Unsecured Lines Of Credit
There are also unsecured revolving lines of credit, similar to credit cards. These types of loans do not require collateral such as a piece of home property in a HELOC or an amount of inventory in a business line of credit. Credit cards are considered as unsecured revolving lines of credit.
With unsecured lines of credit, limits are typically a lot lower than secured versions, and the interest rate is considerably higher. This is because lenders are incurring more risk with unsecured revolving lines, so the money they make must be more secure.
The fees and costs involved in obtaining a revolving line of credit vary significantly from lender to lender depending on the specific line of credit you’re looking to open. You’ll be charged a regular interest rate that will range depending on your credit score and whether or not your revolving line of credit is secured or unsecured.
Some interest rates fluctuate depending on the prime rate. If you obtain a credit line with an APR of prime plus 2 points, the amount of interest you pay will vary with how much the prime rate varies. Make sure your loan has a cap on how high of an APR you have to pay to protect you from potentially soaring APRs.
For home equity loans, in particular, the fees incurred can be numerous. You’ll most likely need to pay an application fee of between $75 and $300. You may also have to pay to have your home appraised, which can cost anywhere between $150 and $450. You may have to pay points depending on your credit score, each one of which is worth one percent of the credit limit of the credit line. Finally, you may incur closing costs fees similar to those you paid when purchasing your home, which may vary between $75 and $350.

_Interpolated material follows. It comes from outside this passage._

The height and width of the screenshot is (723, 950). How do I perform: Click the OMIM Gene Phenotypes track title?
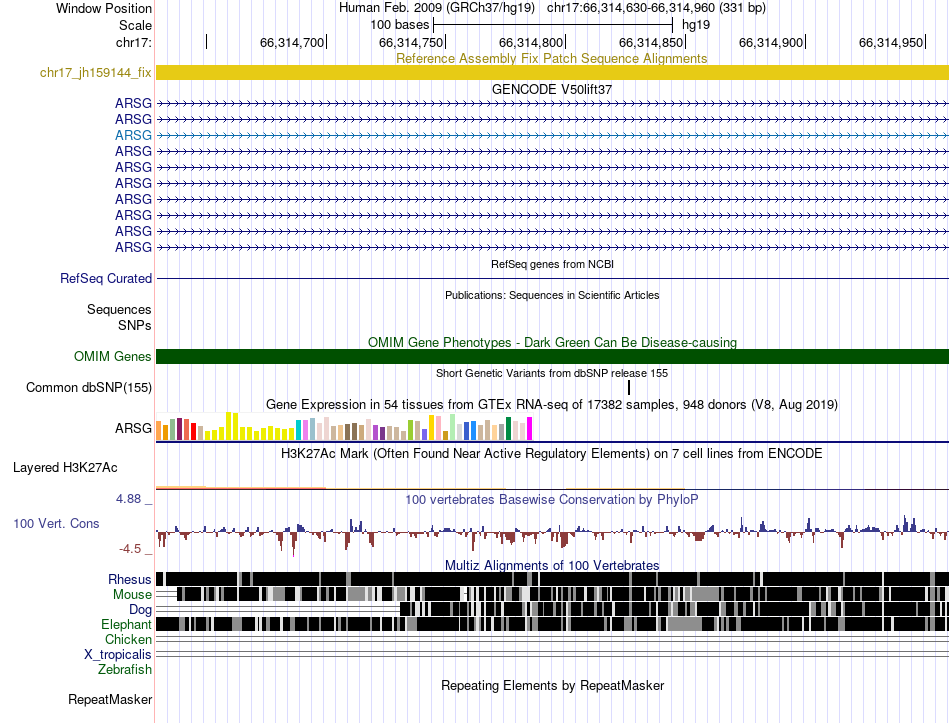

Some plans also charge transaction fees each time you make a withdrawal, or an annual maintenance fee to maintain the line of credit. While not every revolving line of credit has all of these fees, most contain at least a few. Make sure you take the time to read over all of the fees and terms involved in a revolving line of credit and don’t be afraid to shop around. Be aware of all the fees, and make sure you’re only borrowing what you need so you won’t be tempted by additional funds that you really don’t require.
The best way to use revolving lines of credit is to help your business or the value of your home grow. Using a revolving line of credit to reinvest in your business or your personal ventures will help to increase the value of these entities and increase your financial security in the long run.